> Source:
+++
I'll admit, when I first started out, I had a hard time picking up on that stuff when I looked at a 2x. But now... I can see a bad stud 100 yards away... especially if it's on someone else's job site... :whistling:


----------



## katoman (Apr 26, 2009)

And guys that call everything a "header". :wallbash:


----------



## loneframer (Feb 13, 2009)

katoman said:


> And guys that call everything a "header". :wallbash:


:laughing:

We had an electrician that called every framing member in the house a beam.

wall beam, floor beam, ceiling beam, roof beam...:clap:


----------



## Brutus (May 29, 2007)

loneframer said:


> :laughing:
> 
> We had an electrician that called every framing member in the house a beam.
> 
> wall beam, floor beam, ceiling beam, roof beam...:clap:


I got a buddy who calls everything a 2x4.


----------



## JesseCocozza (Aug 20, 2011)

loneframer said:


> :laughing:
> 
> We had an electrician that called every framing member in the house a beam.
+++
> Data lines:
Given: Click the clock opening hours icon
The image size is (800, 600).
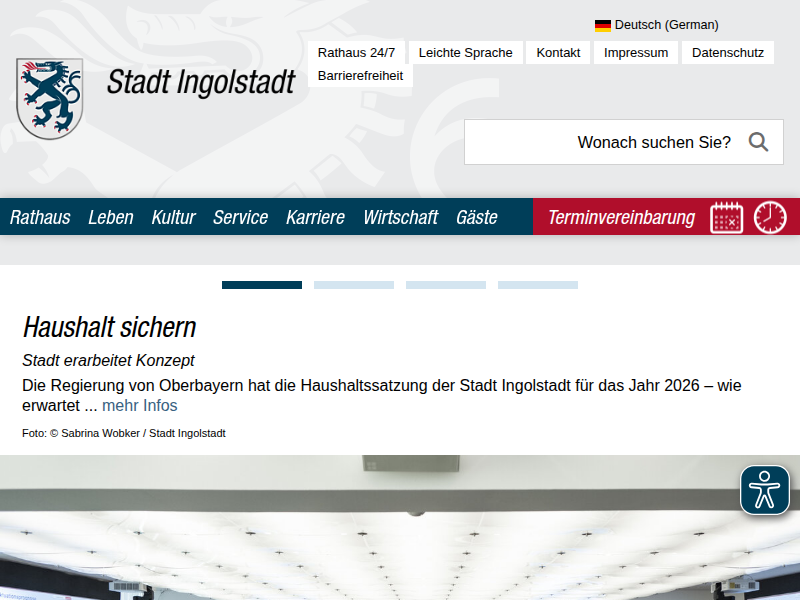Looking at the screenshot, I should click(770, 217).
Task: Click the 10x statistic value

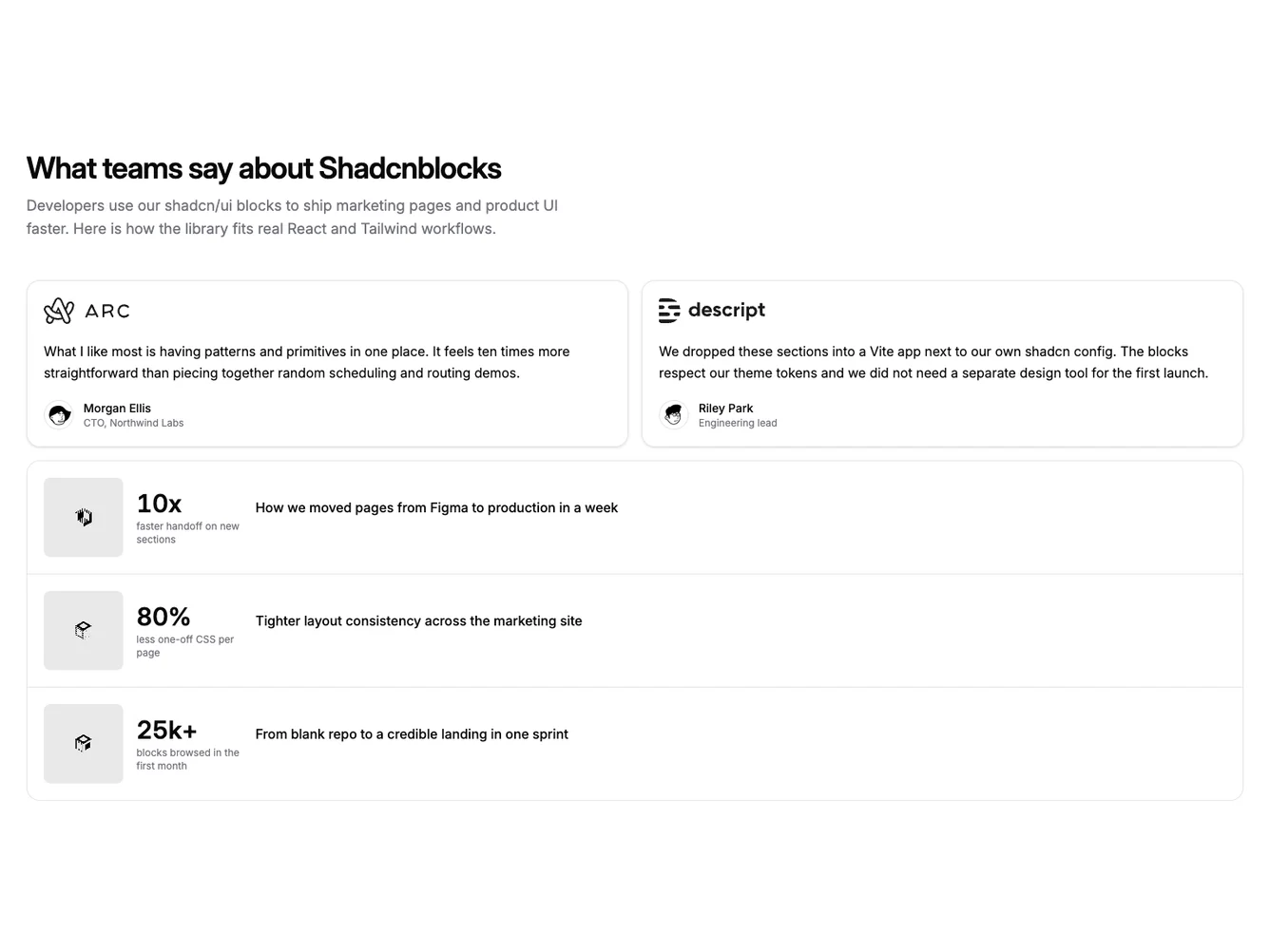Action: click(158, 504)
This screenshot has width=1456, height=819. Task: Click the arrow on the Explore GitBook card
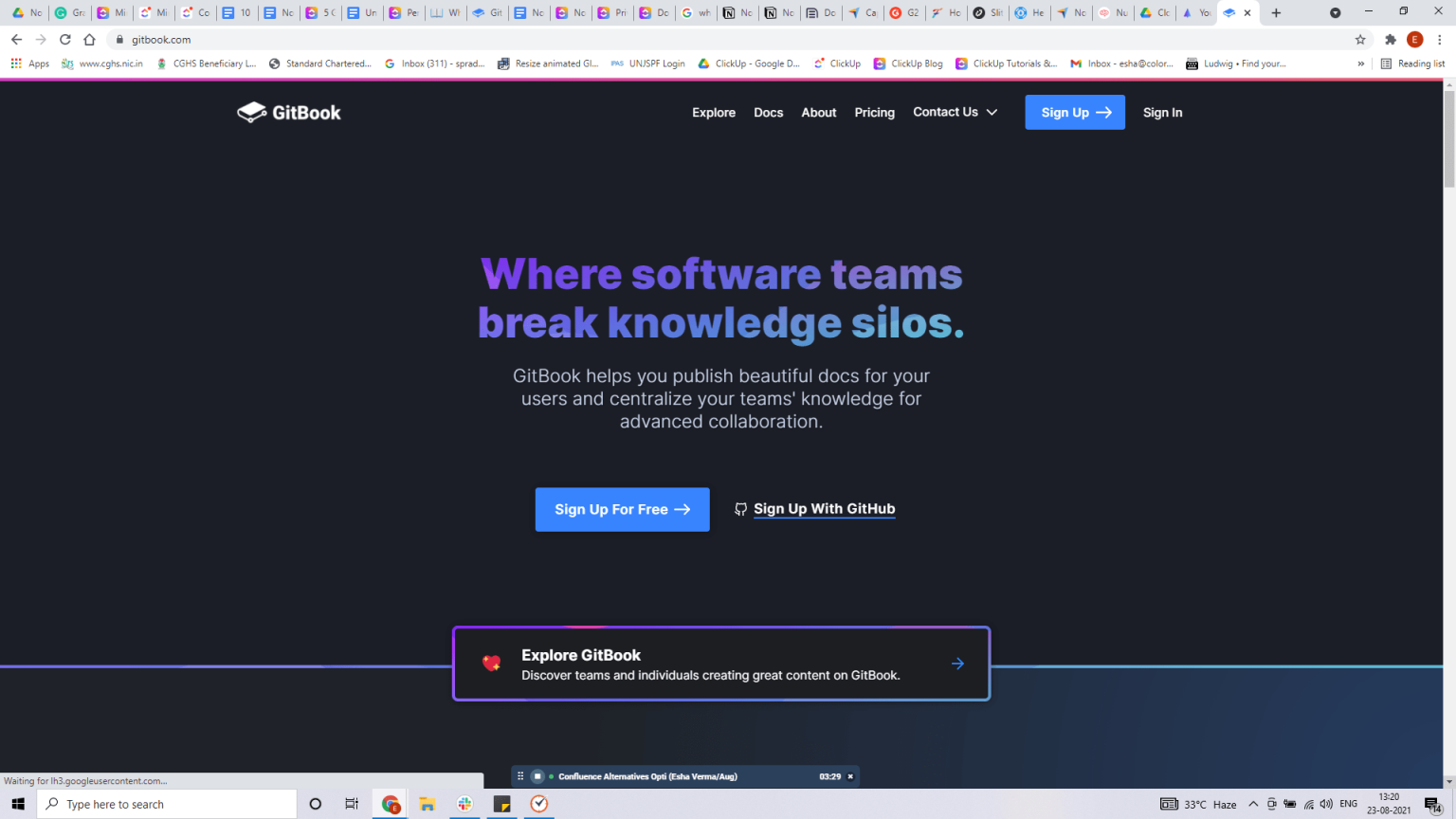[957, 663]
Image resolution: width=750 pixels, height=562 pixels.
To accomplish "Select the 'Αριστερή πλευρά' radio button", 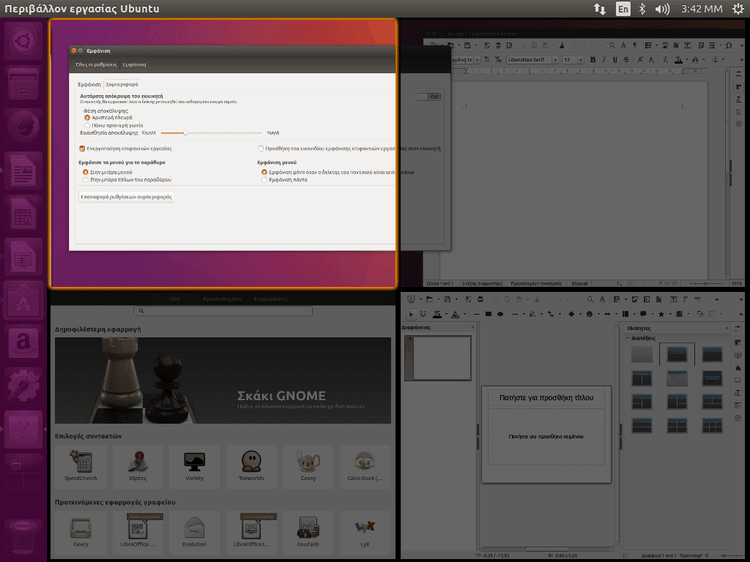I will point(86,117).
+++
> The exercise:
Resume the forum thread about framing lumber and the names tradespeople call it, picking up right after its last sentence and keeping it separate from the lines.

> Answer below:
> 
> wall beam, floor beam, ceiling beam, roof beam...:clap:


I know that guys cousin. Everything is a stud to him. This is the best part. He honestly thinks that framers put "extra" framing in the house so that when he cuts through the bottom chord of a truss it's fine because "we put all that extra farming up in the attic"


----------



## EmmCeeDee (May 23, 2010)

KellyD&B said:


> "If I help you then I can save on the labor cost, Right?"
> 
> If you want to do it yourself...Then do it YOURSELF.


Too true. We have a client who wants (wanted) to run his own ductwork on his $800K+ place. Dead set. Claimed he had done the research online and it was not all that tough. We said: OK...let us know when you want to start and the place is all yours. Give us a call when you finish and we will come back. Good luck! 

Well, he eventually came to his senses, or more likely his wife talked some sense into him. Sheesh. Sure am glad we didn't have to try to explain that one to our mechanical guy.


----------



## MSLiechty (Sep 13, 2010)

when anyone refers to the ceiling as a the roof.

How hard is it to grasp Ceilings are inside Roof's are outside.


ML


----------



## Warren (Feb 19, 2005)

Biggest Pet Peeve:

Subs who set up their work station directly in front of the only entrance on a 10,000 sq ft house. Tools, equipment, etc strewn all over the path that every other sub has to walk in and out of 100 times a day.


----------



## stonecutter (May 13, 2010)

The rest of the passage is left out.